Welcome to Worcester Museums and Art Galleries
A Potted History of Worcester - The First Settlers
 
 
 
 
"Neolithic Miner" by Steve Rigby The city we see today owes its origins to a settlement which the Romans established on the banks of the Severn in the first century AD. But to understand why the Romans built a town here it is necessary to look even further back, into what archaeologists know as the prehistoric period.

Although flint hand-axes made by some of Britain’s earliest Palaeolithic settlers have been found in gravel quarries in Worcester, these were probably brought here by glacial action long after they were used.

Flint tools have been found all over Worcester, but there is little other evidence from the city area until later prehistory. The many flints from Gorse Hill and from the level gravel terraces of St Johns, dating from the Mesolithic, Neolithic and Bronze Age, show that these areas were at least regularly visited by prehistoric people, and they probably had settlements there, though these have not been found.

Whittington Tump dominates the approach to the city from the south-east and the M5. Archaeologists disagree as to whether the tump (also known as Crookbarrow Hill) is natural or artificial - perhaps a massive burial mound. What is certain, however, is that it has been a focus of attention for thousands of years. The site has never been excavated, but prehistoric flints and Roman coins have been found there.

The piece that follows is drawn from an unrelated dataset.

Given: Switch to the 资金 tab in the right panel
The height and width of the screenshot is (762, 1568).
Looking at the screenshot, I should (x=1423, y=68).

A burial mound was excavated in north Worcester in the mid-19th century. The ‘Perdiswell Barrow’ was probably originally Neolithic or Bronze Age (a Neolithic arrowhead was found here) but the best known find from the site (though not necessarily from the barrow) was part of a torc or neck collar of Iron Age date. Torcs are usually associated with high-status individuals, and this was a very rare find, made of iron and bronze.

It seems that the Roman town was sited in a place which was already settled. Remains of banks and ditches, probably dating to the late Iron Age, have been found on development sites close to the Cathedral, and it is thought that there was a defended enclosure or fort here covering c. 8 hectares (20 acres). Pottery and boiling stones were also found in this area, indicating occupation, while a horse- burial found underneath the present day Crowngate centre has been radiocarbon dated to the period 150 B.C. - A.D. 43. Across the country, many of these Iron Age defended sites later developed into Roman towns.

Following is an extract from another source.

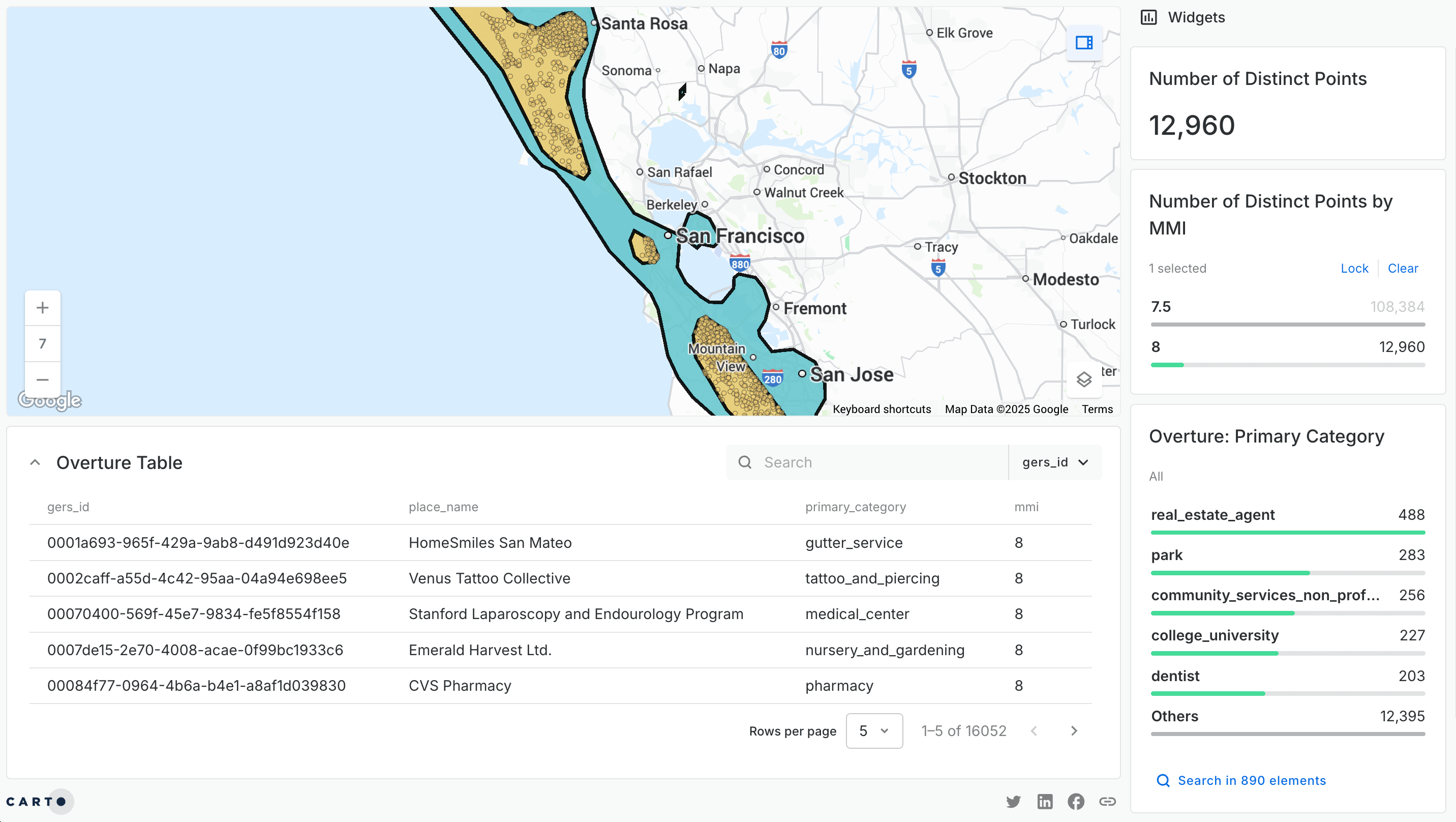Screen dimensions: 1456x822
Task: Open the gers_id search column dropdown
Action: tap(1055, 462)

This community would have lived within the territory of the Dobunni, whose northern border lies along this stretch of the river Severn, and would no doubt have been subject to one of the much larger Iron Age communities living in the Malvern hill-forts, or around Bredon Hill to the south (opposite the junction between the M5 and the M50).

The Iron Age inhabitants would have made good use of the river for transport of people, goods and materials. However, perhaps more important for the siting of the settlement would have been the location of a ford - the River Severn was tidal past Worcester until the building of locks in the 1840s, and could easily be crossed at low water.